Peer pressure, poor parental upbringing, corruption, unemployment, ego rank high among the causes of drug abuse.

A United Nation Office on Drugs and Crime (UNODC) report says drugs abuse was responsible for the death of almost half a million people in 2019 while drug use disorders resulted in the loss of 18 million years of healthy life.

The 2018 National Drug Use Survey also revealed that there were about 14.3 million drug users in Nigeria out of which close to 3 million suffered from drug use disorders.

This figure represents a 14.4 per cent prevalence rate in Nigeria, which is about three times the global average prevalence rate of 5 per cent.

The UNODC in its 2021 World Drug Report projects said that by 2030, the number of people using drugs around the world will rise by 11 per cent and by 40 per cent in Africa alone.

This is a disturbing projection because as the country with the largest population in Africa, the implication is that Nigeria’s drug abuse prevalence will rise substantially.

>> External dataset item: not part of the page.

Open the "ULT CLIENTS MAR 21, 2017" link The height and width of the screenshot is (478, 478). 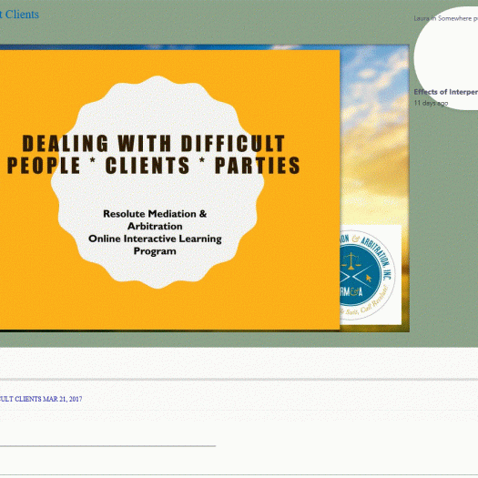tap(41, 399)
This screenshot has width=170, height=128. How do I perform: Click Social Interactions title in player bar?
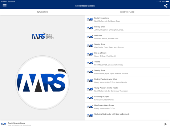click(16, 123)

The National Drug Law Enforcement Agency (NDLEA) and Ministry of Justice are in partnership to promote and pursue an approach that combines prevention, treatment, and enforcement to break the cycle of substance abuse and drug-related crimes.

The NDLEA, retired Brig.- Gen. Buba Marwa, said in the past three years, the agency has seized 7,590 tons of illicit drugs and substances nationwide with an estimated market value of over N800 billion.

The NDLEA Chairman spoke during a visit to the agency’s Abuja headquarters by the Chief of Defence Staff (CDS), Gen. Christopher Musa.

He further said the agency has arrested 42,105 drug offenders.

Marwa, who had worked as Chairman, Presidential Advisory Committee for the Elimination of Drug Abuse, (PACEDA), between 2018 and December, 2020 before his appointment in 2021 as NDLEA Chairman, highlighted the centrality of drugs to criminal activities including terrorism, kidnapping, and insurgency.

He said 29,400 drug users have been counselled and rehabilitated within the same period.

“In about three years, we have arrested 42,105 drug offenders, including 46 barons. We have seized no fewer than 7, 590 tons of drugs and this is worth about N800 billion”, Marwa told his audience.

Speaking further, Marwa said that NDLEA successfully prosecuted 3,412 drug offenders in 2023 alone adding that among those prosecuted, 15 drug kingpins bagged 168 years jail terms collectively.

“That is a substantial improvement over our performance in 2022.

“Notably, in 2023, we also ramped up our enforcement action against cannabis farms and carried out at least seven successful major operations, leading to the discovery and destruction of over 206 hectares of cannabis plantations,” Marwa said.

The war against substance abuse and trafficking will not be won without the support of critical stakeholders and partners, including state governments and the Federal Capital Territory administration.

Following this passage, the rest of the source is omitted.